From: Esben Nielsen <simlo@phys.au.dk>
To: "Paul E. McKenney" <paulmck@us.ibm.com>
Cc: Ingo Molnar <mingo@elte.hu>,
dipankar@in.ibm.com, shemminger@osdl.org, akpm@osdl.org,
torvalds@osdl.org, rusty@au1.ibm.com, tgall@us.ibm.com,
jim.houston@comcast.net, manfred@colorfullife.com, gh@us.ibm.com,
linux-kernel@vger.kernel.org
Subject: Re: Real-Time Preemption and RCU
Date: Mon, 21 Mar 2005 00:23:22 +0100 (MET) [thread overview]
Message-ID: <Pine.OSF.4.05.10503210004340.5287-100000@da410.phys.au.dk> (raw)
In-Reply-To: <20050320223832.GA1298@us.ibm.com>
On Sun, 20 Mar 2005, Paul E. McKenney wrote:
> On Sun, Mar 20, 2005 at 02:29:17PM +0100, Esben Nielsen wrote:
> > On Fri, 18 Mar 2005, Ingo Molnar wrote:
> >
> > > [...]
> >
> > I think it can be deterministic (on the long timescale of memory management)
> > anyway: Boost any non-RT task entering an RCU region to the lowest RT priority.
> > This way only all the RT tasks + one non-RT task can be within those
> > regions. The RT-tasks are supposed to have some kind of upper bound to
> > their CPU-usage. The non-RT task will also finish "soon" as it is
> > boosted. If the RCU batches are also at the lowest RT-priority they can be
> > run immediately after the non-RT task is done.
>
> Hmmm... Sort of a preemptive-first-strike priority boost.
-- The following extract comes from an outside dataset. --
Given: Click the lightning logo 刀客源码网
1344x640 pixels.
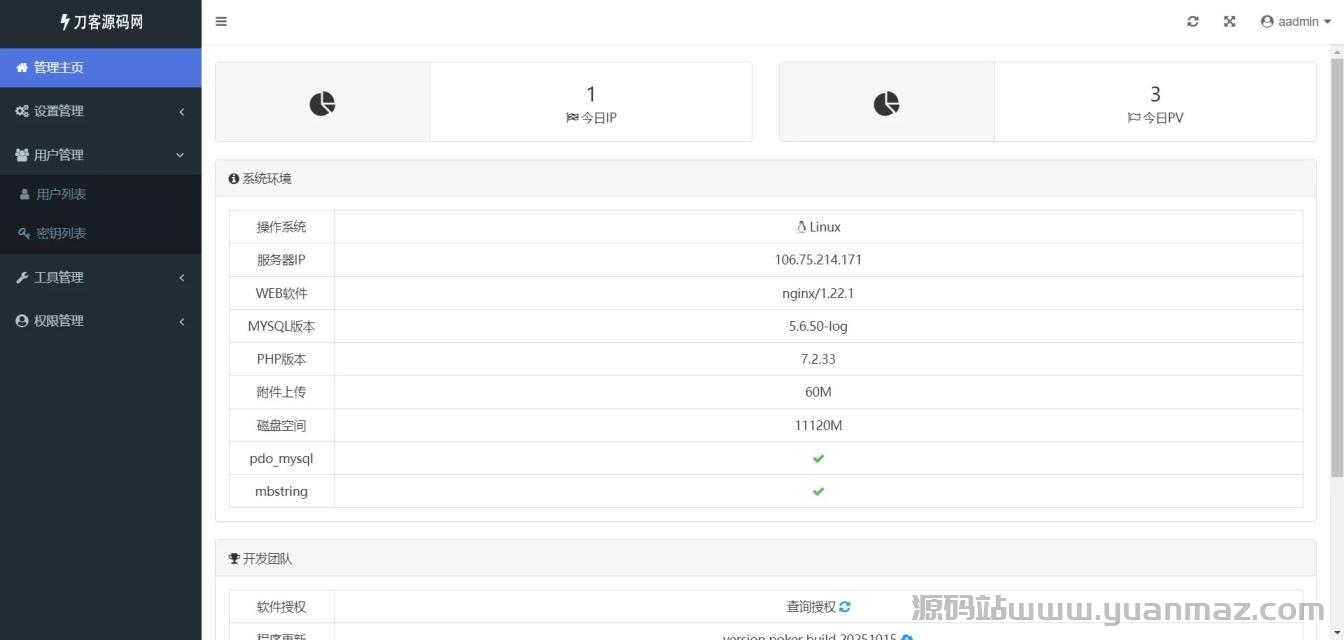Looking at the screenshot, I should click(101, 22).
Cute! ;-)
>
Well, I was actually thinking of an API like
preempt_by_nonrt_disable()
preempt_by_nonrt_enable()
working like the old preempt_disable()/preempt_enable() but still
allowing RT tasks (as well as priority inheriting non-RT tasks) to be
scheduled. That would kind of help "split" the kernel into two halfs: the
RT part and the non-RT part. The non-RT part would in many ways work as it
has always done.
> > > clearly the simplest solution is to go with the single-reader locks for
> > > now - a separate experiment could be done with a new type of rwlock that
> > > can only be used by the RCU code. (I'm not quite sure whether we could
> > > guarantee a minimum rate of RCU callback processing under such a scheme
> > > though. It's an eventual memory DoS otherwise.)
> > >
> >
> > Why are a lock needed at all? If it is doable without locking for an
> > non-preemptable SMP kernel it must be doable for an preemptable kernel as
> > well.I am convinced some kind of per-CPU rcu_read_count as I specified in
> > my previous mail can work some way or the other. call_rcu() might need to
> > do more complicated stuff and thus use CPU but call_rcu() is supposed to
> > be an relative rare event not worth optimizing for. Such an
> > implementation will work for any preemptable kernel, not only PREEMPT_RT.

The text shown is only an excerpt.